目標. 「You are a GUI」を含む行から「pos(370,1233)」を含む行までを、1行を1つの文字列にしたJSONのリストに書き直してください。空行と画像は入れないでください。

今回の記録.
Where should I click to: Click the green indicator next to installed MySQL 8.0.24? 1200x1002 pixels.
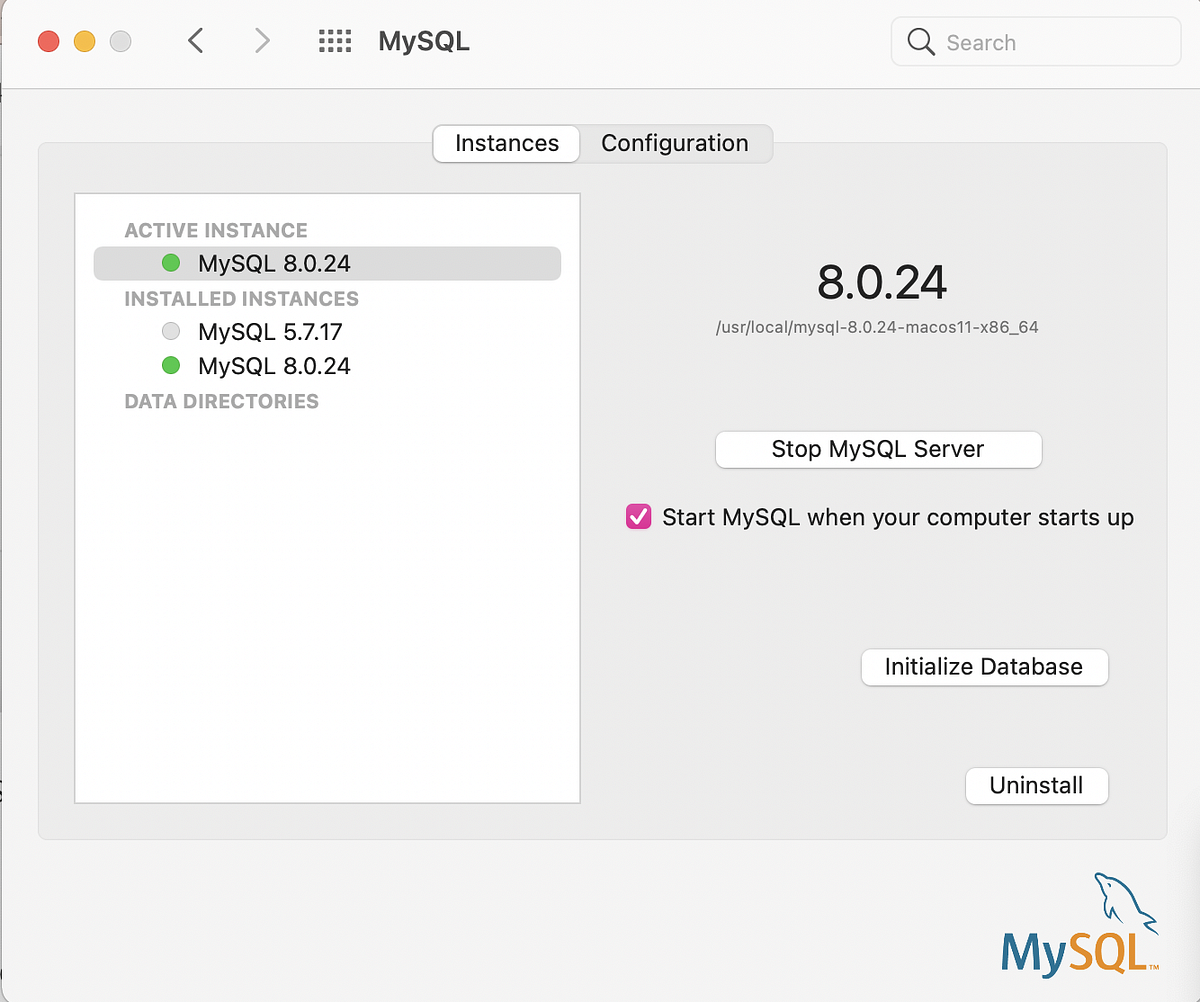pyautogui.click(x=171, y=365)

...

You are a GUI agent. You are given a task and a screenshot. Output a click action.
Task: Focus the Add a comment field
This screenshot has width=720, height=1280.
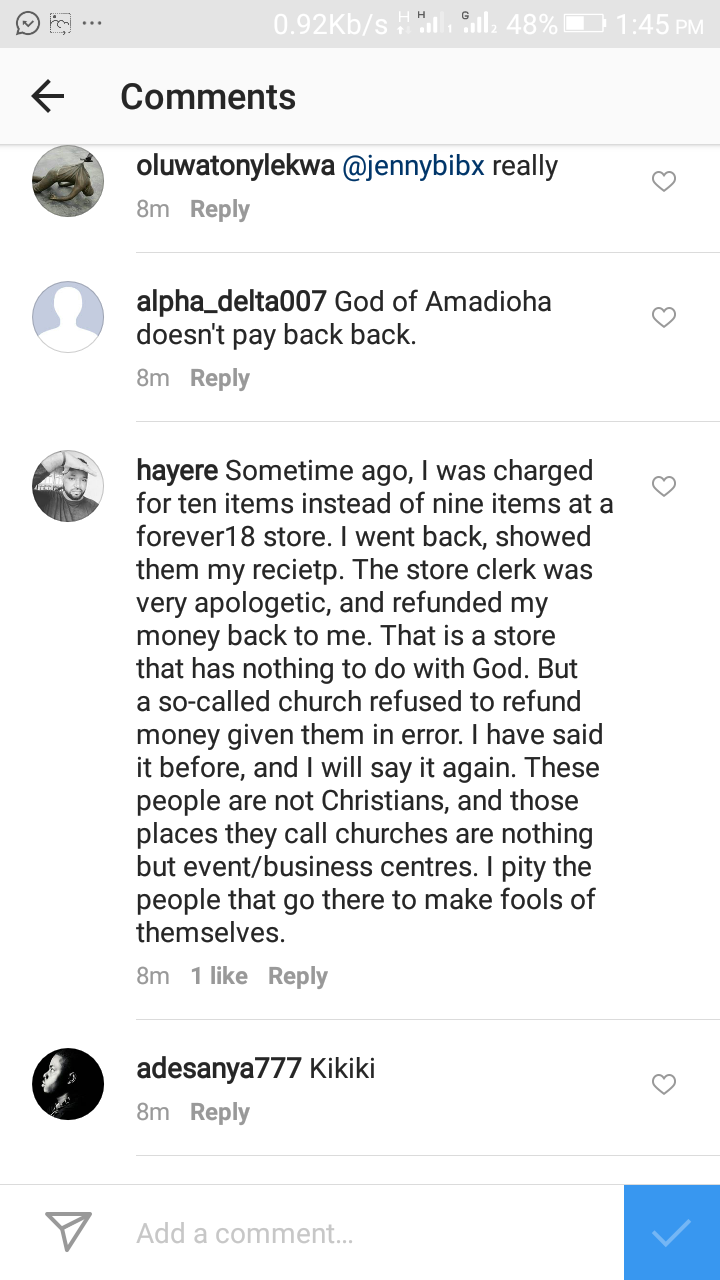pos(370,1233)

作業結果.
[
  "You are a GUI agent. You are given a task and a screenshot. Output a click action.",
  "Task: Focus the Add a comment field",
  "This screenshot has width=720, height=1280.",
  "pos(370,1233)"
]